> Dataset extract
|---|

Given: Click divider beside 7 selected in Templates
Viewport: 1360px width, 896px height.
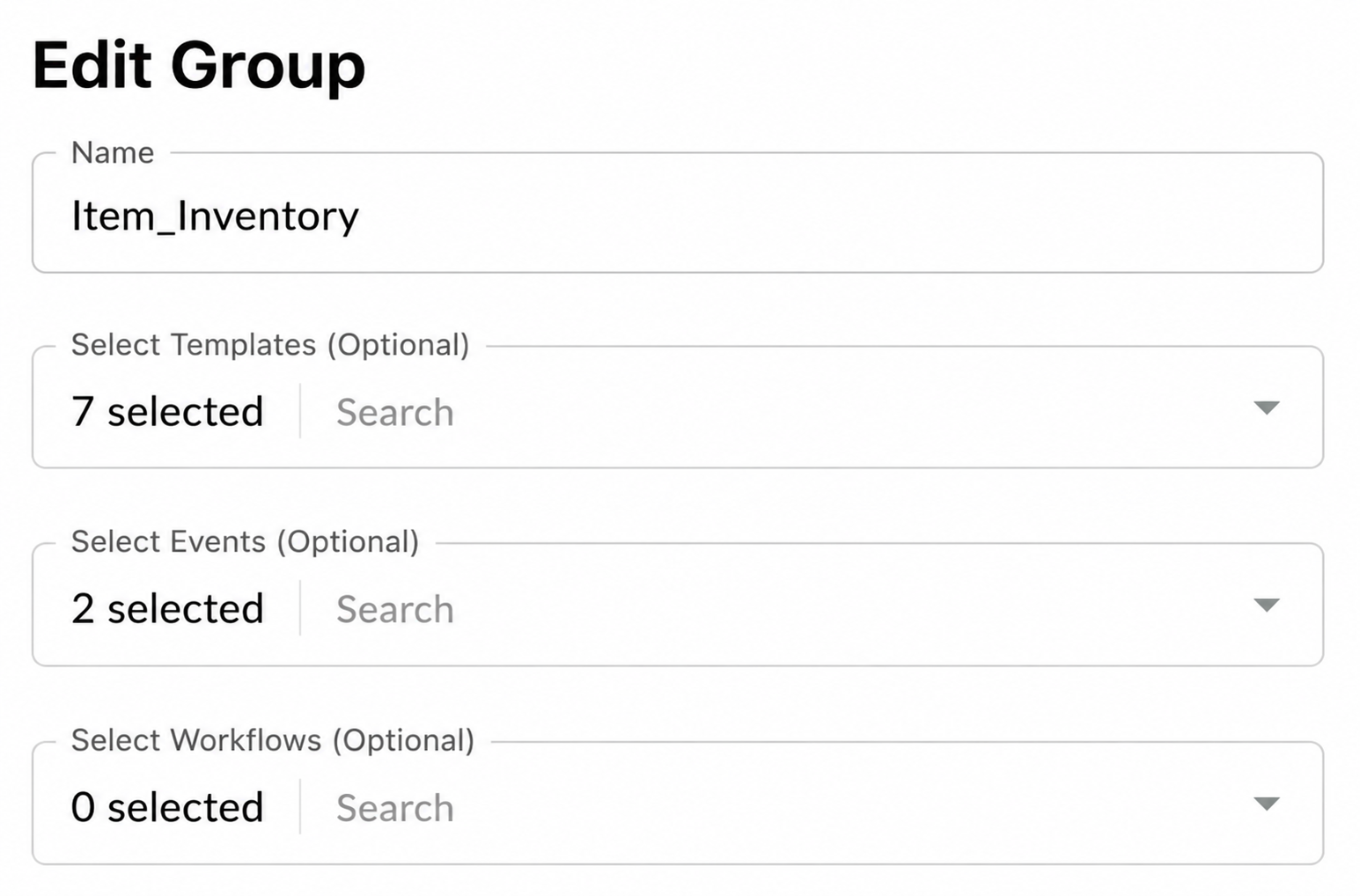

|---|

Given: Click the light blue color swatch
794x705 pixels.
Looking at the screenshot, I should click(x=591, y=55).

|---|

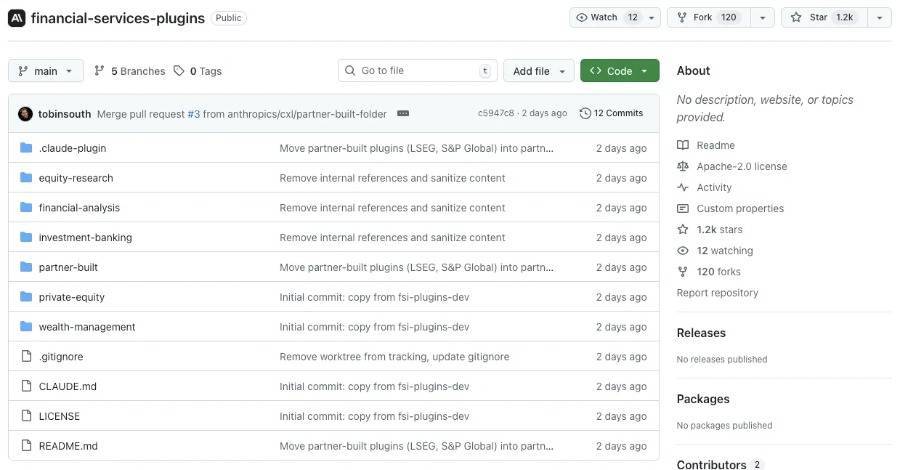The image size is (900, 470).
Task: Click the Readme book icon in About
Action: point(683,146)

|---|

> What is being asked
What you return must be an exact retyping of the lines above starting at the line with "Given: Click divider" and ending at the line with "Viewport: 1360px width, 896px height.", and nothing besides.

> Task output
Given: Click divider beside 7 selected in Templates
Viewport: 1360px width, 896px height.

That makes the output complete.